Derrière la simplicité de son titre, le dernier film de Jacques Rivette ne renonce en rien à ce qui a fait la singularité de son auteur : science de l’ésotérisme, ambiances lourdes de secrets, complots, amour fou, autant de signes qui nous plongent dans un univers à double fond, réversibles comme savent l’être les films d’un autre Jacques, Tourneur celui-là. Histoire de Marie et Julien partage avec ce dernier une même appétence pour les ambiances feutrées, le silence, une manière de grand écart entre deux mondes dont le film serait le Stix idéal. Nous y naviguons constamment entre deux eaux, oscillant entre lenteur spectrale et chairs vivantes, à la façon de ce couple passant insensiblement de la synchronie à la disynchronie, du familier à l’inquiétante étrangeté, de l’amour fou à l’évitement irrationnel. A la façon de ce chat noir, lui aussi « splité » en deux, littéralement effrayé par la caméra puis cabotin ; y en aurait-il deux ? Dualité et réversibilité nous étaient annoncées comme un programme en ouverture du film, dans la succession de deux scènes à la fois identiques et différentes, artificielle ou naturaliste, rêvée ou réelle de la rencontre entre un homme et une femme dans un parc baigné de soleil. Si le cinéma de Rivette est, depuis ses débuts, travaillé par cette scansion de deux éléments hétérogènes, jamais comme ici on n’avait eu un tel sentiment du virtuel, des choses derrière les choses. Il faudra d’ailleurs re-faire, réitérer pour que ces choses enfin reprennent leur cour normal, redeviennent « une ».
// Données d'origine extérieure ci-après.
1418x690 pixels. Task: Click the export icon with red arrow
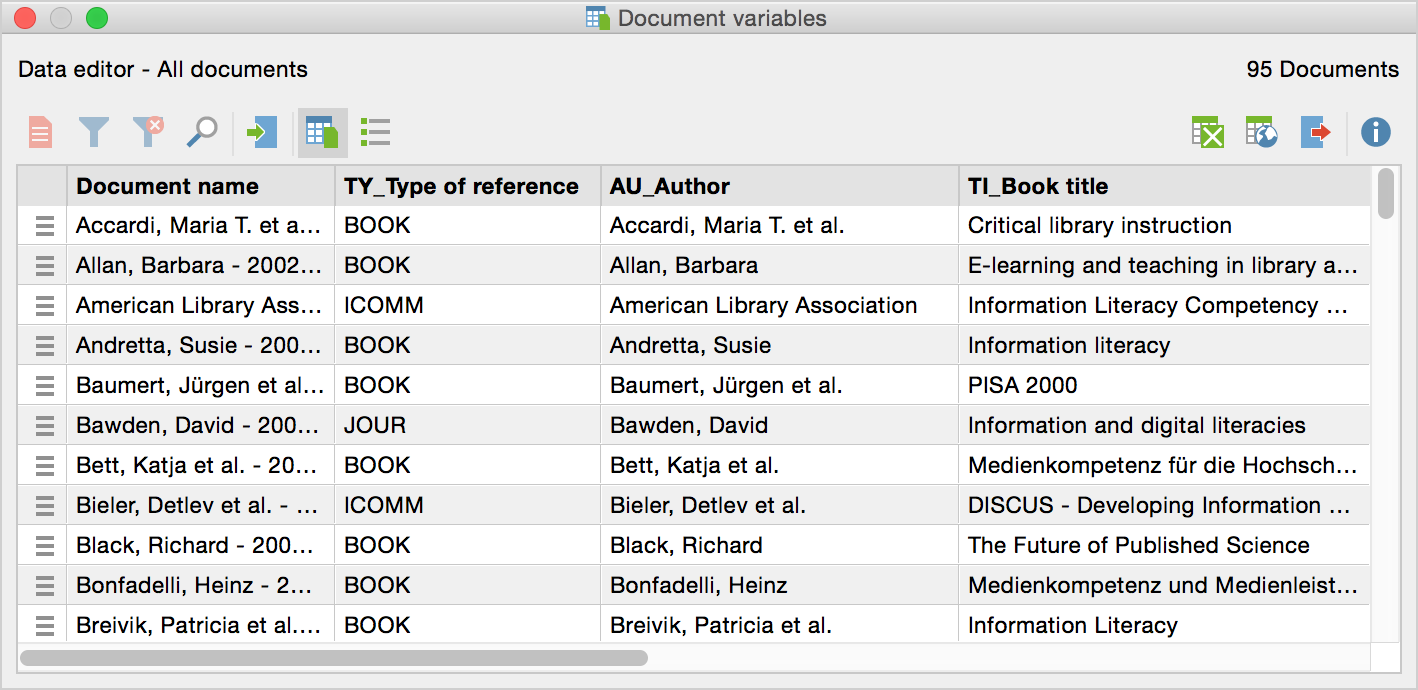[1316, 132]
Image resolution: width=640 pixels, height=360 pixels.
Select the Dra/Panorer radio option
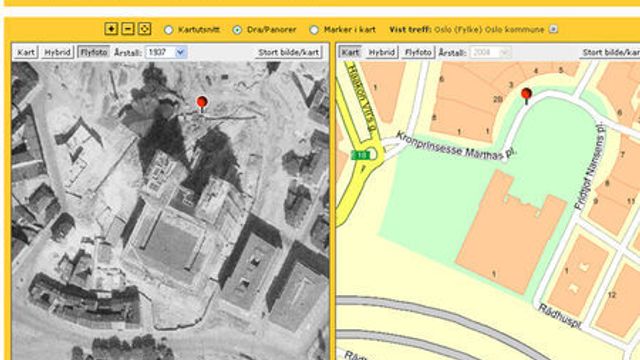(237, 30)
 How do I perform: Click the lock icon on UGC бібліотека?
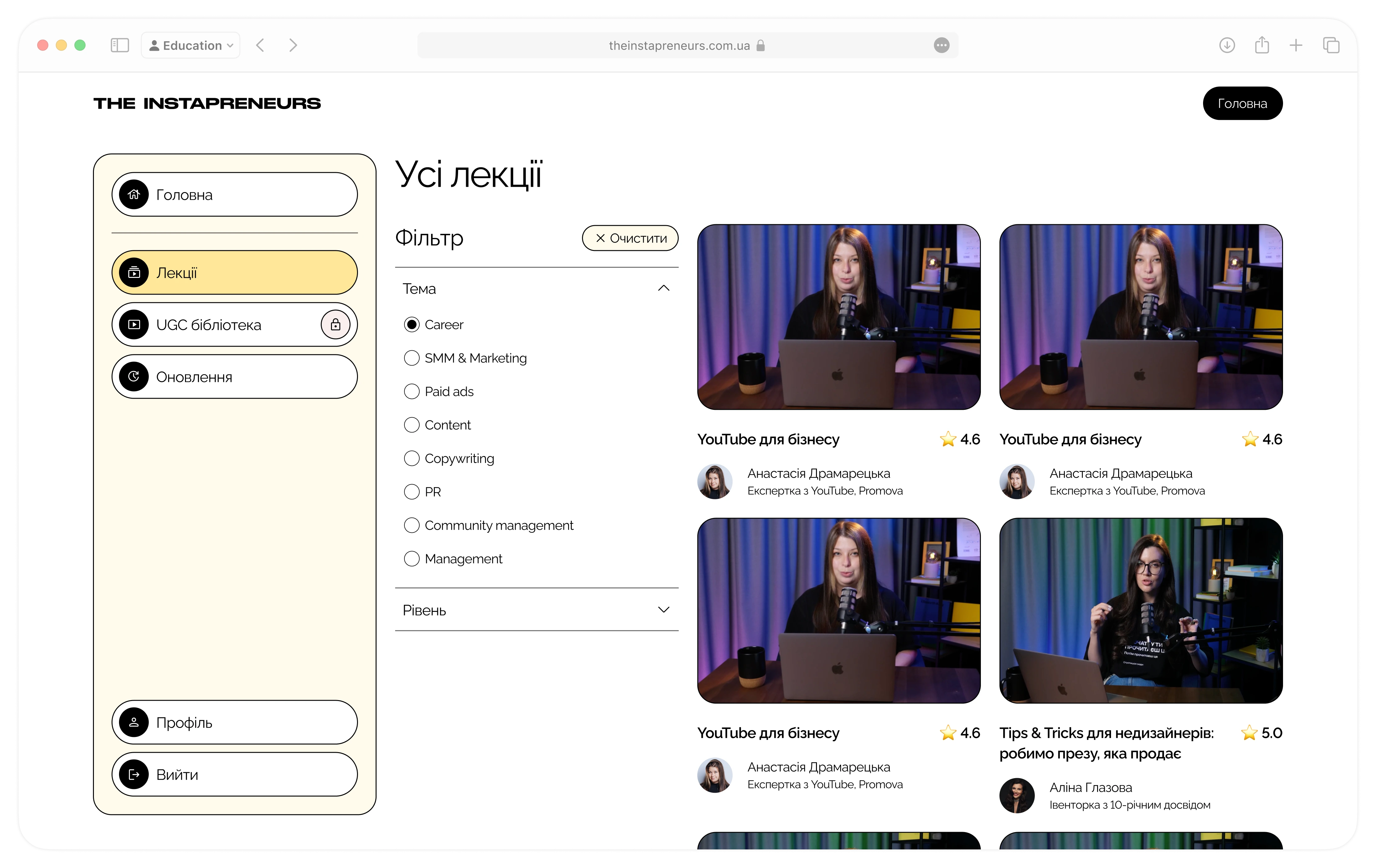(335, 324)
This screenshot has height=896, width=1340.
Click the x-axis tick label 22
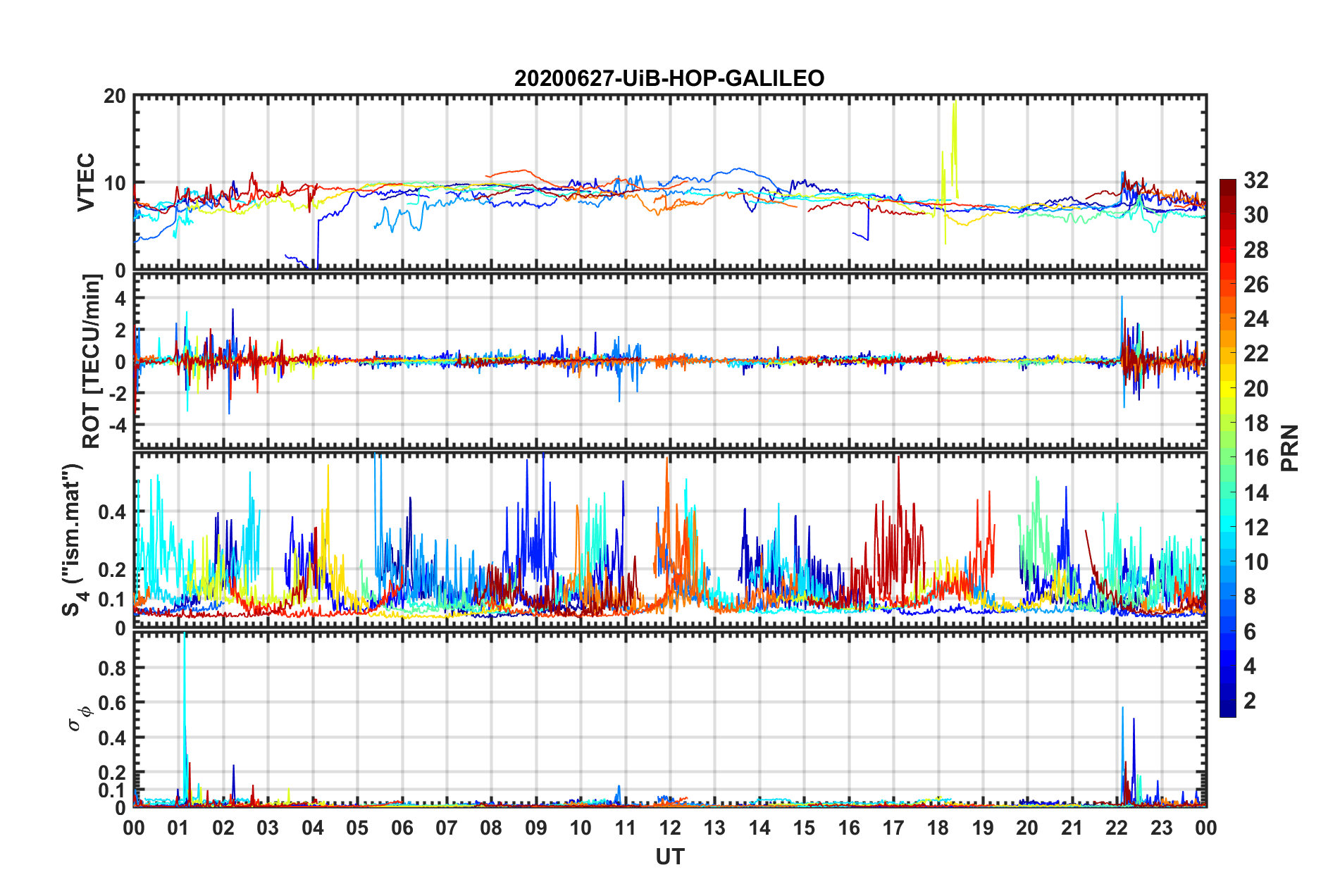tap(1117, 828)
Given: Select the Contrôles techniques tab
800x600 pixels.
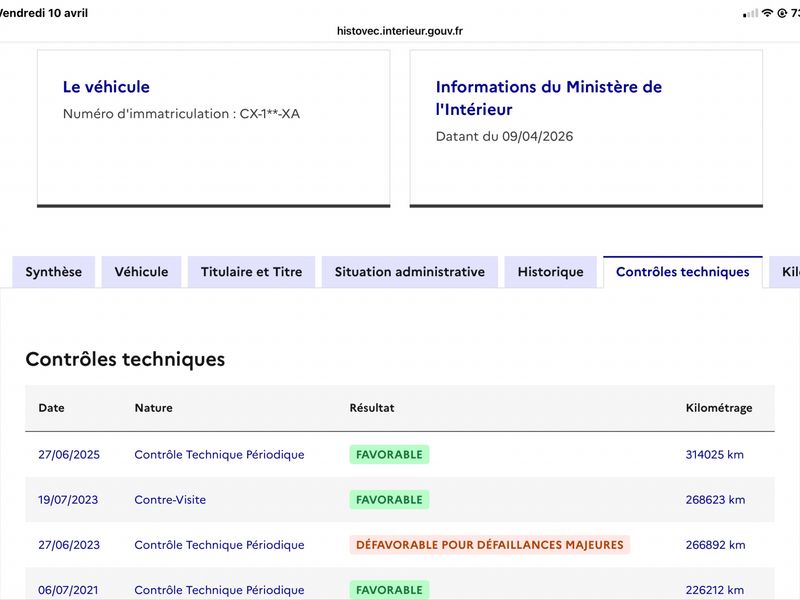Looking at the screenshot, I should pyautogui.click(x=683, y=272).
Le film est comme un curieux décrochement de Sixième sens, autant pour la lenteur fantomatique du récit que pour cette lumière low-key qui donne aux lieux leur caractère funèbre. Etonnant, comment cette maison autour de laquelle toutes les énergies convergent est à la fois profondément habitée, pleine de traces du passé, et une sorte de lieu transitionnel où tout semble flotter, presque un décor, un artifice. Tout ici existe en même temps qu’il est menacé de disparaître, exception faite du seul homme de cet étrange récit. Paul est un pôle de gravité, un amant-aimant là où Marie est une image fuyante, tour à tour volatile et concrète. Doigté, patience, agilité, autant de qualités nécessaires à l’ajustement d’une horloge. D’une certaine façon il nous faut, à nous spectateurs, les mêmes vertus devant cet étrange cérémonial qui ne livrera son secret que peu à peu, après être passé par une série de détours, de ralentissement volontaire du pas, le temps des horloges invitant à donner le temps au temps.